During the period ended May 31, 2020, the Distributor retained $74 from commissions earned on sales of the fund’s Class A shares.
(b) Under the Distribution Plan adopted pursuant to Rule 12b-1 under the Act, Class C shares pay the Distributor for distributing its shares at an annual rate of .75% of the value of its average daily net assets. During the period ended May 31, 2020, Class C shares were charged $3,530 pursuant to the Distribution Plan.
36
(c) Under the Shareholder Services Plan, Class A and Class C shares pay the Distributor at an annual rate of .25% of the value of their average daily net assets for the provision of certain services. The services provided may include personal services relating to shareholder accounts, such as answering shareholder inquiries regarding the fund and providing reports and other information, and services related to the maintenance of shareholder accounts. The Distributor may make payments to Service Agents (securities dealers, financial institutions or other industry professionals) with respect to these services. The Distributor determines the amounts to be paid to Service Agents. During the period ended May 31, 2020, Class A and Class C shares were charged $3,787 and $1,177, respectively, pursuant to the Shareholder Services Plan.

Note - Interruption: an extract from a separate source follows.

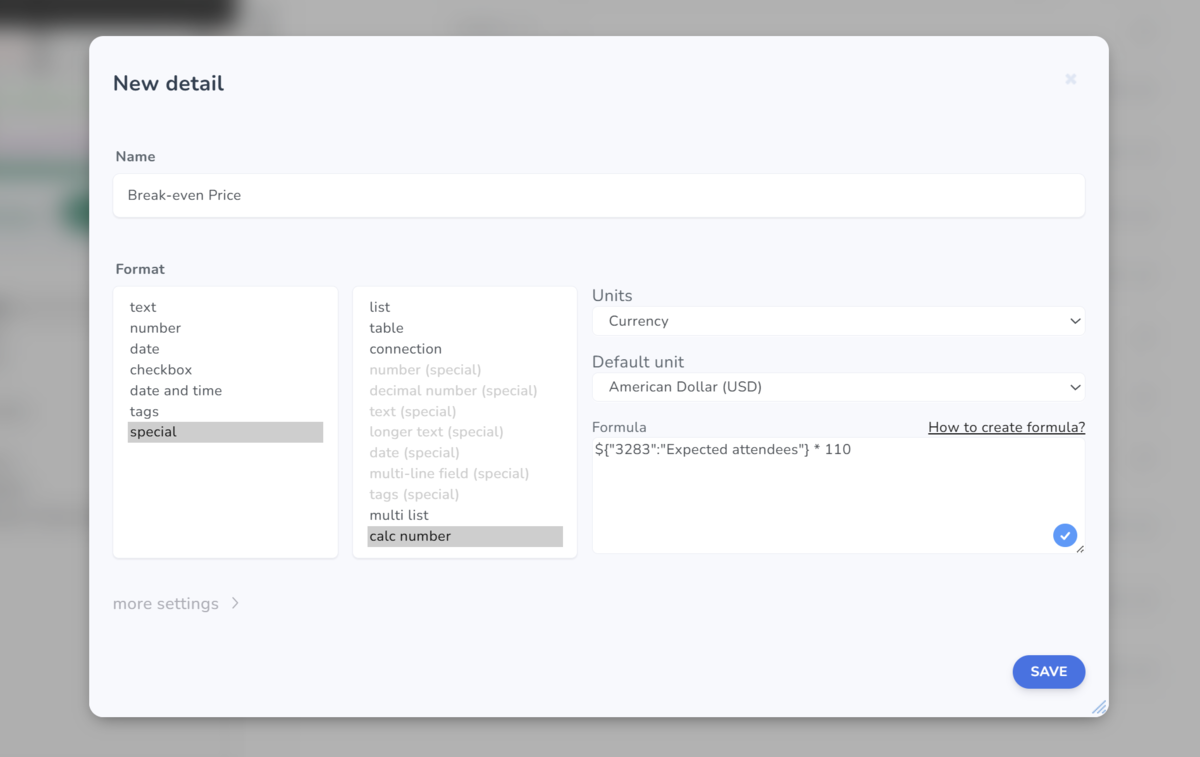
Task: Choose the 'date' format
Action: pyautogui.click(x=144, y=348)
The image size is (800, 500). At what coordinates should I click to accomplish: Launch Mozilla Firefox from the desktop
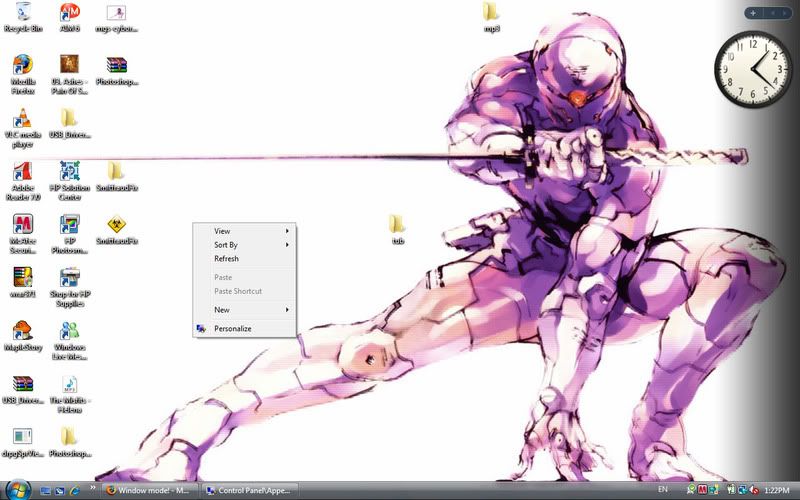pyautogui.click(x=23, y=67)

The fund has an arrangement with the transfer agent whereby the fund may receive earnings credits when positive cash balances are maintained, which are used to offset transfer agency fees. For financial reporting purposes, the fund includes net earnings credits, if any, as an expense offset in the Statement of Operations.
The fund has an arrangement with the custodian whereby the fund will receive interest income or be charged an overdraft fees when cash balances are maintained. For financial reporting purposes, the fund includes this interest income and overdraft fees, if any, as interest income in the Statements of Operations.
The fund compensates BNY Mellon Transfer, Inc., a wholly-owned subsidiary of the Adviser, under a transfer agency agreement for providing transfer agency and cash management services for the fund. The majority of transfer agency fees are comprised of amounts paid on a per account basis, while cash management fees are related to fund subscriptions and redemptions. During the period ended May 31, 2020, the fund was charged $5,824 for transfer agency services. These fees are included in Shareholder servicing costs in the Statement of Operations.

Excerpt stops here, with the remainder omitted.